COSI’ SI METTE L’UNIVERSITA’ IN GINOCCHIO

Il D.L. 112/2008 (manovra finanziaria anticipata del Governo), mina seriamente il diritto allo studio. Alessandro Venanzi, Coordinatore provinciale dei giovani del PD e Consigliere comunale di Udine e Andrea Simone Lerussi, Vicecoordinatore e rappresentante degli studenti in Senato Accademico, entrambi universitari, intervengono nel dibattito esprimendo seria preoccupazione sui provvedimenti adottati dal Governo in tema di università e ricerca.La prima denuncia riguarda la possibilità per gli atenei di trasformarsi in fondazioni private, manifestando l’intenzione di “rendere l’istruzione un privilegio riservato ai pochi che potranno permetterselo, visto che il principale introito finanziario sarà dato dalle tasse versate dagli studenti”. Nel momento in cui lo Stato decide di disimpegnarsi dal finanziare l’università, non si può pensare che gli atenei riescano a coprire le spese fisse di gestione con il mero intervento di soggetti privati (ad esempio aziende o fondazioni bancarie). “In Italia purtroppo non c’è la mentalità e la cultura dei privati a finanziare servizi (che dovrebbero essere pubblici) come accade invece negli Usa e in altri Paesi europei più virtuosi”.
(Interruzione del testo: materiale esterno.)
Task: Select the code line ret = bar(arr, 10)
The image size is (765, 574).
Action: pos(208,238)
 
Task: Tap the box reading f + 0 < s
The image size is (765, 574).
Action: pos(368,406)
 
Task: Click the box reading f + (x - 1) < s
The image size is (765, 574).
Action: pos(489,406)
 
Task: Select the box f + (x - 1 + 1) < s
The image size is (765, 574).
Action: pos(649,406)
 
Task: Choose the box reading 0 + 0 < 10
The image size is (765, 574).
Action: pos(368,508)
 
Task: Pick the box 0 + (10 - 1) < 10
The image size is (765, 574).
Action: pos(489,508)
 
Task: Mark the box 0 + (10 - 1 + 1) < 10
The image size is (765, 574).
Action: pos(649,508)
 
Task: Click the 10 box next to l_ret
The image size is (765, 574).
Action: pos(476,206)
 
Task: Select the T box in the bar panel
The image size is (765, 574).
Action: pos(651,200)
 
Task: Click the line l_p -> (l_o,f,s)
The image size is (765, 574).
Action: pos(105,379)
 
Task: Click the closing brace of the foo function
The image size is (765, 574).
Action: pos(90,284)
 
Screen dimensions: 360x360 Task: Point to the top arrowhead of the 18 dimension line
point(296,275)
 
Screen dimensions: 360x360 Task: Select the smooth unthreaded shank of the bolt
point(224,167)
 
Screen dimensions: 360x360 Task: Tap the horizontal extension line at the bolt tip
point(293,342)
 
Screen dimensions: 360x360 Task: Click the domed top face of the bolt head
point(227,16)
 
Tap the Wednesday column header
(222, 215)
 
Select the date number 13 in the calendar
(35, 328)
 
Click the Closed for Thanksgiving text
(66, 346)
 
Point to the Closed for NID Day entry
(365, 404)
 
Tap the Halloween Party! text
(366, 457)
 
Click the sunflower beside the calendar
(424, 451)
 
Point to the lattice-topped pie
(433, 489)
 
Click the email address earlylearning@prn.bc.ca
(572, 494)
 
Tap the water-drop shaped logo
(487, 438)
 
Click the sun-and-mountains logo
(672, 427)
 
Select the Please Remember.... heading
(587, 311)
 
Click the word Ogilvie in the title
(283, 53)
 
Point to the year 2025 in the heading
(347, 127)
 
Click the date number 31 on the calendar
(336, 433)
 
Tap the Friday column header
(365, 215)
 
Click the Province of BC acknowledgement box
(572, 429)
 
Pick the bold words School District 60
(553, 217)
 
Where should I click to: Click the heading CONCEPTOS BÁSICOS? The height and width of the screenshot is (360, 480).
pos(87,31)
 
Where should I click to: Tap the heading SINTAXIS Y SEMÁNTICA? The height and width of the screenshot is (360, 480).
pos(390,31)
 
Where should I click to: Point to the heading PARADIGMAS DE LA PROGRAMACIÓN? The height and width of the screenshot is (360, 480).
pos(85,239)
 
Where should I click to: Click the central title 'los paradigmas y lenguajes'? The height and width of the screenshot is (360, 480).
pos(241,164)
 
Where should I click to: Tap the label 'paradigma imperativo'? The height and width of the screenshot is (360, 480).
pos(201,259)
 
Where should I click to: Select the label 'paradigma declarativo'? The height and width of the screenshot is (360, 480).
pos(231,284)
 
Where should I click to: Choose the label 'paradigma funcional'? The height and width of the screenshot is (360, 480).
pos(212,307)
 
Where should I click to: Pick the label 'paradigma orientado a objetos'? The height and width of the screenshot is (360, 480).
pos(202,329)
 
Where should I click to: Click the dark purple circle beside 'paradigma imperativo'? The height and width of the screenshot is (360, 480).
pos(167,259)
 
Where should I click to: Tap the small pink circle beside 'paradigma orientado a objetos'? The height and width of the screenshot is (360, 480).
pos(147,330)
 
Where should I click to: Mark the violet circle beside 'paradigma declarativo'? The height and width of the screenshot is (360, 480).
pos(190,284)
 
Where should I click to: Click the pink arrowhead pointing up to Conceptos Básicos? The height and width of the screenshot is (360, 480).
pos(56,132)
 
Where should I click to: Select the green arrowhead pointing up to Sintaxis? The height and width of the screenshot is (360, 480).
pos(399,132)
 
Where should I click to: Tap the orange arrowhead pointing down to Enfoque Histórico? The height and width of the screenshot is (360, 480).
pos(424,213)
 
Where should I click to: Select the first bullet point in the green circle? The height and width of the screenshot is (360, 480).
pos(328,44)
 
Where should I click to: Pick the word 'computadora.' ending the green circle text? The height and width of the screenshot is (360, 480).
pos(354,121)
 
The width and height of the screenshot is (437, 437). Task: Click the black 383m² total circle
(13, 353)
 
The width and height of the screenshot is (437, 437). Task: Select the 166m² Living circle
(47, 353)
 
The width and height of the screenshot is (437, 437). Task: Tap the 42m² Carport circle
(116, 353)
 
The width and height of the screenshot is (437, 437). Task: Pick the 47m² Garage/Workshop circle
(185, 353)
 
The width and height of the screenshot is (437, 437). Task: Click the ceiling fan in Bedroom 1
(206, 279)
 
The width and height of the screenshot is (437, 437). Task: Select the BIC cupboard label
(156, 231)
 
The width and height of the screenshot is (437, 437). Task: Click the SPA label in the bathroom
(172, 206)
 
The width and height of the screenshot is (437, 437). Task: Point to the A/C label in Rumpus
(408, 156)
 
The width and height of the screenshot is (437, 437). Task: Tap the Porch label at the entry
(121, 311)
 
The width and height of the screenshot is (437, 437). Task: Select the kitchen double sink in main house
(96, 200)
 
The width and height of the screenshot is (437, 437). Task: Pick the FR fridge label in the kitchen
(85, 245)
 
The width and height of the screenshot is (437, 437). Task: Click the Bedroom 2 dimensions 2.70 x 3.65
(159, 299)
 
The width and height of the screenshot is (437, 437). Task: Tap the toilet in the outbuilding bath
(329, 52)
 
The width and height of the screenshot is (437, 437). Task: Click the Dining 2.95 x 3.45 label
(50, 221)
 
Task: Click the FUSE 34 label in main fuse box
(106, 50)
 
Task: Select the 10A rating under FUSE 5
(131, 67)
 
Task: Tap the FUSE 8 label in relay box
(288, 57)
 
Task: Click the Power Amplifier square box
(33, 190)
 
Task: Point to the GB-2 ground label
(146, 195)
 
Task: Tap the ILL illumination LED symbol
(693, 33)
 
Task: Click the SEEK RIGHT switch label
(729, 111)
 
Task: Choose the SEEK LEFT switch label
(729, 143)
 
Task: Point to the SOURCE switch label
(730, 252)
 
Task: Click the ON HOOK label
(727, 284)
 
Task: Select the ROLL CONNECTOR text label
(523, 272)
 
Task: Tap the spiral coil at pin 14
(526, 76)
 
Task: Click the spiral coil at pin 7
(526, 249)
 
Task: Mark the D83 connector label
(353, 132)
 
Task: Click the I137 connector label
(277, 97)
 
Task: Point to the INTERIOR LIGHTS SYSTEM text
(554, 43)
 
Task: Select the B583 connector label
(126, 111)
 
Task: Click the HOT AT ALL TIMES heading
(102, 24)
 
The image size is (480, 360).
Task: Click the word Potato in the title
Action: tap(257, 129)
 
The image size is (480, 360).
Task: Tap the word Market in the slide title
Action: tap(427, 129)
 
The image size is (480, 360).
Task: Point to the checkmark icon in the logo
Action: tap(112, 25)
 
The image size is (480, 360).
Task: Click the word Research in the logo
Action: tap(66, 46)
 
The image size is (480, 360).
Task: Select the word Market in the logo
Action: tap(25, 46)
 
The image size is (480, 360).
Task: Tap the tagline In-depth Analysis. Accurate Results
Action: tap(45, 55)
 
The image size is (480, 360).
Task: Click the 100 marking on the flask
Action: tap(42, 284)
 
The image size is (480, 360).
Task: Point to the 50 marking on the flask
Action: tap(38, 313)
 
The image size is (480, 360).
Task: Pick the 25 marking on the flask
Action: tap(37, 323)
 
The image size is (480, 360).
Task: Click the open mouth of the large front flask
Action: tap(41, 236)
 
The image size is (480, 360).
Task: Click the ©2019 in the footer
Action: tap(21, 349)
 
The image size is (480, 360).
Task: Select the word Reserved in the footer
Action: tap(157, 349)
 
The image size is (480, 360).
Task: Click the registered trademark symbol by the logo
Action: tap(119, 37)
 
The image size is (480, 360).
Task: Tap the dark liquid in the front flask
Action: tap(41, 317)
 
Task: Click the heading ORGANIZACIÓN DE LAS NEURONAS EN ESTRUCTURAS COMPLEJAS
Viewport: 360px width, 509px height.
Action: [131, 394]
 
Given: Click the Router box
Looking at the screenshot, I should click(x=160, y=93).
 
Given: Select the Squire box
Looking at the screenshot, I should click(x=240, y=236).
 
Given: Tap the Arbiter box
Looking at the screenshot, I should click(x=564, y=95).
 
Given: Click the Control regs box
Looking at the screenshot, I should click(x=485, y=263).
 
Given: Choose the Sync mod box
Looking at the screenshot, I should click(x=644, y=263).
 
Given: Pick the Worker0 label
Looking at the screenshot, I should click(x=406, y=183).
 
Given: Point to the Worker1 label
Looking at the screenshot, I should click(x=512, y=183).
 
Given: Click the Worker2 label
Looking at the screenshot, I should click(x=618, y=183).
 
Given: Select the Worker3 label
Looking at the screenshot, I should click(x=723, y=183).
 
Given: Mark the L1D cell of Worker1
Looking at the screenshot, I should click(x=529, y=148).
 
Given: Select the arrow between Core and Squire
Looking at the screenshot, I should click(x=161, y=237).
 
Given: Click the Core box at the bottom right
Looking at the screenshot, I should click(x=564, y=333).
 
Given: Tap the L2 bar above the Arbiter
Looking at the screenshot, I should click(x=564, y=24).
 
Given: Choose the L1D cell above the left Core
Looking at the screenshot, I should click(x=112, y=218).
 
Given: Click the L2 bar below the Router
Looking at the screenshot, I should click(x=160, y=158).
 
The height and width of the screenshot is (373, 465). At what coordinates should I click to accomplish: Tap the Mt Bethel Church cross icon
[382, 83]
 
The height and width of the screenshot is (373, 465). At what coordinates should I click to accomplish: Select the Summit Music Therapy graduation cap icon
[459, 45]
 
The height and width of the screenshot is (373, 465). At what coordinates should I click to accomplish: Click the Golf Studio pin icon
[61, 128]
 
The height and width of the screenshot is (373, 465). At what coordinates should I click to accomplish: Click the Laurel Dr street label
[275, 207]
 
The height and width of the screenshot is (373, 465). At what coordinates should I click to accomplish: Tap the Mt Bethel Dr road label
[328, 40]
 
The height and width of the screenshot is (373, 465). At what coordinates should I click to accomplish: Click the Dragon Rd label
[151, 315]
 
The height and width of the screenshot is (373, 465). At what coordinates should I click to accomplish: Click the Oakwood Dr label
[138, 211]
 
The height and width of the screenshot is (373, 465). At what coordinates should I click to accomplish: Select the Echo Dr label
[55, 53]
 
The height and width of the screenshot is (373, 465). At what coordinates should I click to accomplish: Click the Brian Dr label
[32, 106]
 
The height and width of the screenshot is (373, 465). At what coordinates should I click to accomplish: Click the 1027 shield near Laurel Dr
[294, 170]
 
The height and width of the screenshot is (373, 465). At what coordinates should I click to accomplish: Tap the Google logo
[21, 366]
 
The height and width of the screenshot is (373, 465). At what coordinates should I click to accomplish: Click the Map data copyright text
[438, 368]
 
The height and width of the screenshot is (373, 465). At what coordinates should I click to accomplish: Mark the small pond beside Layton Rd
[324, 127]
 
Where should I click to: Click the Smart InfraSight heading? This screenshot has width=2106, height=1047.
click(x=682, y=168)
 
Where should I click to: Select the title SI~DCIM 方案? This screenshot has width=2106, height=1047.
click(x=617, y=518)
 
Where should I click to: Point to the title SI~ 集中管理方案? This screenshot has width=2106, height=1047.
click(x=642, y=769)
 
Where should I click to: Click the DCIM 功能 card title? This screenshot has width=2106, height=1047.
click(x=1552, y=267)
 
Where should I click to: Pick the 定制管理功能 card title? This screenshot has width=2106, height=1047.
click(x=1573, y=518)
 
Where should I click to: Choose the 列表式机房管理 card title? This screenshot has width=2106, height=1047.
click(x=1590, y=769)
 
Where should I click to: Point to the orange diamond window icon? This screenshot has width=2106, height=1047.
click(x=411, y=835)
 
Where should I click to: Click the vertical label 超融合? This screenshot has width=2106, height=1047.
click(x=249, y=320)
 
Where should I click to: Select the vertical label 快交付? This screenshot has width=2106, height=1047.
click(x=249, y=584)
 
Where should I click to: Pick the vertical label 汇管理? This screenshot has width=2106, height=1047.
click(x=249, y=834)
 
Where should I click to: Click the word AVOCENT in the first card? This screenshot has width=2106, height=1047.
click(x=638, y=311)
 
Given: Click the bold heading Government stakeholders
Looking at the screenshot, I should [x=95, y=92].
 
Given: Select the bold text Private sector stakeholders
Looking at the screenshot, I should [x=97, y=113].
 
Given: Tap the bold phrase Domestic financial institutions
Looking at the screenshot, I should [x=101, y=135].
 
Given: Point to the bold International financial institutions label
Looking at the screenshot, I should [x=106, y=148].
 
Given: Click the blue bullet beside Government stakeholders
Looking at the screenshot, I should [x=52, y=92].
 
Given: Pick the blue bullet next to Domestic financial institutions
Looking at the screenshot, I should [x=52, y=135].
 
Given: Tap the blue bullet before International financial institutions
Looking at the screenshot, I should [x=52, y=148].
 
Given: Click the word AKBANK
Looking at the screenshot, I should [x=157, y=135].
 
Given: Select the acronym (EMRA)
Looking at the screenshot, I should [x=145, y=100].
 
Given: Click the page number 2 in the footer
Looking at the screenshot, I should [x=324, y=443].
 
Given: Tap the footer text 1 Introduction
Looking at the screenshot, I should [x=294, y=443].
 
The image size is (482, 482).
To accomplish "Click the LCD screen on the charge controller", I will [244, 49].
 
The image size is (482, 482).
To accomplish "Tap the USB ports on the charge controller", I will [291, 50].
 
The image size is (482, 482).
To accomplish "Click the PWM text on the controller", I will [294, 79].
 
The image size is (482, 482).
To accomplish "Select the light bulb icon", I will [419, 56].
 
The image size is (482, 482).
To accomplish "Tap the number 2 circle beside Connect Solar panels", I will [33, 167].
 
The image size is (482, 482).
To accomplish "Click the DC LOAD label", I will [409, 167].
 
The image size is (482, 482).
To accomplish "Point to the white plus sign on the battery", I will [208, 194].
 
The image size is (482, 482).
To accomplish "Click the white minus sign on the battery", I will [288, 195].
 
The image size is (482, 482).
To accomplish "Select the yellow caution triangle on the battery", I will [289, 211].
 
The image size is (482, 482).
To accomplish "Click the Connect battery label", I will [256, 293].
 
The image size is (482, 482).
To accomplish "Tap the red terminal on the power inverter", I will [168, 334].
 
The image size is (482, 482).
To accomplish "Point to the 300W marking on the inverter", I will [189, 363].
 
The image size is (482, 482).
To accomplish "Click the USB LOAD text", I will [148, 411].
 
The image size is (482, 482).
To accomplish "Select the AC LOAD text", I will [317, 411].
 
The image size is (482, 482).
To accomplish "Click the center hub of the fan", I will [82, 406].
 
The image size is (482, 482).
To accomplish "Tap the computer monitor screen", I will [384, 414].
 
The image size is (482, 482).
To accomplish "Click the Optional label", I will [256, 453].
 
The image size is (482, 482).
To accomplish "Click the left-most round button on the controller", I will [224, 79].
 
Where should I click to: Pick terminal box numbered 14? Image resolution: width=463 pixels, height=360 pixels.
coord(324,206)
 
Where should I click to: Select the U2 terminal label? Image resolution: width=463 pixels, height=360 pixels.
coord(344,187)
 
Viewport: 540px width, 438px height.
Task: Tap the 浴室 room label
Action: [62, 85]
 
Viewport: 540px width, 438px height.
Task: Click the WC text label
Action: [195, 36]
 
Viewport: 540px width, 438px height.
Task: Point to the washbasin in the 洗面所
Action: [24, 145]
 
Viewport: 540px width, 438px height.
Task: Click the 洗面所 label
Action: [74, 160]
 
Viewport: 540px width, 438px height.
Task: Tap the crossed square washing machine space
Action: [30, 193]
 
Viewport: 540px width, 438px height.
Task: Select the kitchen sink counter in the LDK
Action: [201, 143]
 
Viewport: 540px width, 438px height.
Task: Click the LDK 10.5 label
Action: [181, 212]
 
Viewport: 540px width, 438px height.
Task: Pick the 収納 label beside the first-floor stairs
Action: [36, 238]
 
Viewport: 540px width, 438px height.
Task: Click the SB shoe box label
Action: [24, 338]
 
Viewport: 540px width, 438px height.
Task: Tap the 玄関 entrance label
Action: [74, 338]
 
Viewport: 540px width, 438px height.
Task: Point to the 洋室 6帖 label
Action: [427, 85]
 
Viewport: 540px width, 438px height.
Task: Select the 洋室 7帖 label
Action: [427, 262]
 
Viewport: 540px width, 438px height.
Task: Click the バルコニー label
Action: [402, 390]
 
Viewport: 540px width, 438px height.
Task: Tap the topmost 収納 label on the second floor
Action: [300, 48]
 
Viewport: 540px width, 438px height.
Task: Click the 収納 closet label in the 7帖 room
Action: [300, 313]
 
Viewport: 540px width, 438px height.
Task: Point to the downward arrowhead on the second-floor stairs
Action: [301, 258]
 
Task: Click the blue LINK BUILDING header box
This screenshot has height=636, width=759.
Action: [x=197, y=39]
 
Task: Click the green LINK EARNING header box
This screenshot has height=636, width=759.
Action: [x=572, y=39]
Pochi giorni prima della presentazione della finanziaria, il Ministro Gelmini promise in Parlamento che avrebbe aumentato le risorse a disposizione per l’università e le avrebbe distribuite in base al merito; invece, non solo queste risorse non verranno aumentate, ma saranno al contrario drasticamente ridotte (per l’ateneo udinese l’impatto è di 15 milioni di euro) e continuano ad essere distribuite in base a criteri storici e non meritocratici (“una smentita su tutti i fronti..”).A questo inoltre si aggiunge il blocco delle assunzioni, di docenti e personale, al 20 % delle cessazioni dell’anno precedente. Numeri alla mano, su 57 cessazioni lavorative (pensionamenti e trasferimenti etc) l’università sarà vincolata a coprire questi costi assumendo solo 13 persone. ”Come si può garantire la didattica e la ricerca con una decimazione dei professori e del personale?”
Inoltre pensare che la fusione tra gli atenei di Udine e Trieste possa ridurre i costi di gestione risolvendo il problema, vuol dire non conoscere la realtà normativa e l’efficienza dell’ateneo udinese. “Anche la proposta di unificare i due Erdisu, di Udine e Trieste, non risulta, dal punto di vista studentesco, un’agevolazione per gli utenti, perché l’erogazione dei servizi è migliore se il rapporto con i fruitori degli stessi è diretto e territoriale!”

Venanzi e Lerussi, infine, chiedono ai parlamentari friulani di opporsi e di intervenire fermamente su questa parte del decreto, invitando a trattare la riforma universitaria in maniera sistematica, con una visione chiara per il futuro e non attraverso un decreto legge frettoloso non concordato con le parti in causa.Non si può credere veramente di cambiare il sistema universitario mettendo “un cappio al collo” a tutti gli atenei senza distinguere quelli più efficienti. Rimane la speranza che la Regione intervenga seriamente, a livello economico, per ridurre la drastica situazione di sottofinanziamento del nostro ateneo.
L’Università di Udine, voluta dai friulani non certo per vanità, ma per una reale utilità ed esigenza, rischia la crisi a causa della mancanza di interesse da parte del Governo su queste tematiche diverse da “intercettazioni, immunità e giustizia”.